*** GIVEN PASSAGE ***

First of all, I am so happy to have found this website. I have been searching for answers to some of these experiences that I have been having more and more frequently. Hear are some of them.
I too have always felt "special" ever since I was a little girl.
It started when I was very young. My mother was a single mom, and she would always have people over at the house. I remember feeling that certain men that she brought over were not good at all and that I should be very aware of them and stay away from them. I was never molested as a child, but my younger sister was molested by one of those men. Then when my brother was in his 20's, he came forward to me and told me that he was molested when he was 5 or 6 by another of the men that gave me the strong creeps.
I feel very bad that I had those feelings, and they protected me, but not my brother and sister.
In my early 30's I was staying with my two son's at my mom's house. I was sleeping, and I woke up at about 1:00 a.m., to the strong smell of smoke, I went into my mothers room and she was sleeping and I could no longer smell the smoke so I went back to bed. Then I awoke again at around 2:30 a.m., same thing, strong smell of smoke, so this time I went into the kitchen and smelled outside, and nothing. The smell was gone. Then again, I awoke at about 4:00 a.m., and again, the very strong smell of smoke, I went immediately into my mothers room, because this time the smell was accompanied by a very strong sense of urgency, when I opened her door, her entire room was smokey. She had fallen asleep with a cigarette in her hand, and it was burning her pillow and her hair.
Another time as I was approaching an intersection at night on my way to the store, I had this strong sense of having to stop at the green light even though it was green, so I stopped and then I crossed (there was no one behind me) on my way back from the store, there was a bad accident. I know immediately that the other car had run the red light and hit the car that had been going the same way I had been going. The next day, the newspaper had the story, and the driver was drunk and ran the red light and the other driver was hurt, but ok. I got the chills
One day I was sitting in my living room waiting to take my brother to an appointment, when I had this thought that "Dickie's dad just died". It wasn't a voice or anything like that, it was as if it were a fact I already knew. When we came home from the appointment, my mother told me that I better call Dickie, she is really upset, her Dad just passed away. Before that day, I had not talked to my friend Dickie for months. I knew her dad had been in the hospital a few months before that, but that was all I knew.

*** End of GIVEN PASSAGE ***
*** DATA BLOCK ***

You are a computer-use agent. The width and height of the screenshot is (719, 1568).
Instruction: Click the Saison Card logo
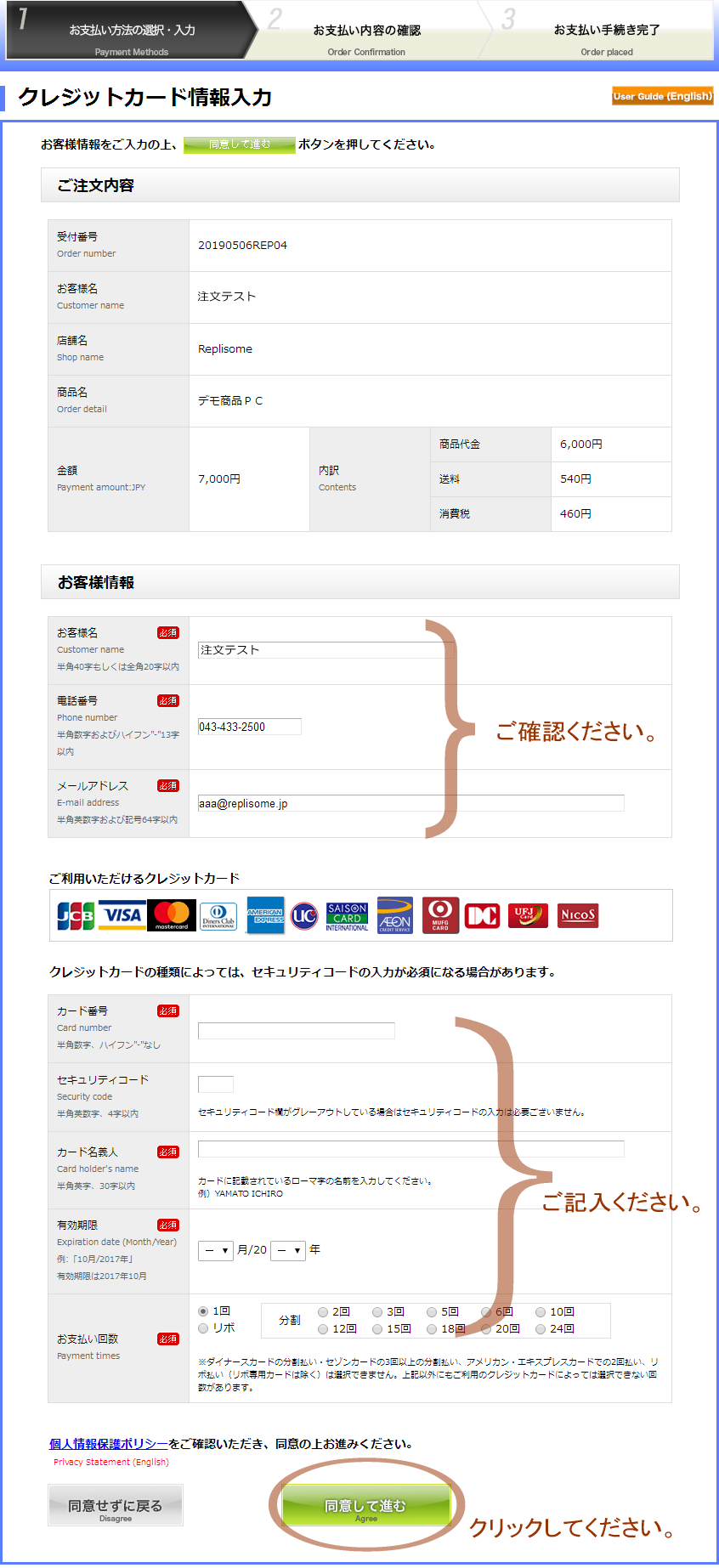point(347,916)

*** End of DATA BLOCK ***

**ACTIVITY:** In the personal account above, what was the writer's mother holding when she fell asleep on the night her room filled with smoke?

**TASK RESULT:** A cigarette.